__About this exercise__
From the records below, transcribe exactly the lines that begin at the line with "This screenshot has width=1365, height=814." and end at the line with "You are a computer-use agent. 535x446 pixels.", both included.

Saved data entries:
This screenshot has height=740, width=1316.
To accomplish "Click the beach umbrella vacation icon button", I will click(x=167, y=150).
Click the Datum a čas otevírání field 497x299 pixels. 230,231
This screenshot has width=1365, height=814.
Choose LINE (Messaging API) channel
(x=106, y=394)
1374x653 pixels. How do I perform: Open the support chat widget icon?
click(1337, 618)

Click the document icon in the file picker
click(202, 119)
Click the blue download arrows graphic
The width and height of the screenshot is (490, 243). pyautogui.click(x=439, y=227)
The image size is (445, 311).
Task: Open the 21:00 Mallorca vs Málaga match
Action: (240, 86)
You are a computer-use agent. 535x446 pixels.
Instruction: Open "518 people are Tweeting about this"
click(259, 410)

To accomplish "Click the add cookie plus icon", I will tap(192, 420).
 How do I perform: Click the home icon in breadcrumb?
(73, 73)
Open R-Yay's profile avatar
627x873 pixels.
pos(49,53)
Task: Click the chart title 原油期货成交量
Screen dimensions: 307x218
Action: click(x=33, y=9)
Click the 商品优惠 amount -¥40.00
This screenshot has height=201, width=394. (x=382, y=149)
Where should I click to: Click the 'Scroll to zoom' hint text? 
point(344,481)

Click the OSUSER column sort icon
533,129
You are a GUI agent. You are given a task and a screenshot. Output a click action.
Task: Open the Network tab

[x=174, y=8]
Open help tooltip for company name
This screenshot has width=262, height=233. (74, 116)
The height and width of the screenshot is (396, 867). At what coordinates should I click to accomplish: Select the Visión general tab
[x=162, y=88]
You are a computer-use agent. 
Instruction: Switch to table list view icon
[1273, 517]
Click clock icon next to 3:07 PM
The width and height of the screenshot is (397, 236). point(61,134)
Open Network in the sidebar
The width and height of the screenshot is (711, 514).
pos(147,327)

__Result__
This screenshot has width=1365, height=814.
Choose LINE (Messaging API) channel
(x=106, y=394)
1374x653 pixels. How do I perform: Open the support chat widget icon?
click(1337, 618)

Click the document icon in the file picker
click(202, 119)
Click the blue download arrows graphic
The width and height of the screenshot is (490, 243). pyautogui.click(x=439, y=227)
The image size is (445, 311).
Task: Open the 21:00 Mallorca vs Málaga match
Action: (240, 86)
You are a computer-use agent. 535x446 pixels.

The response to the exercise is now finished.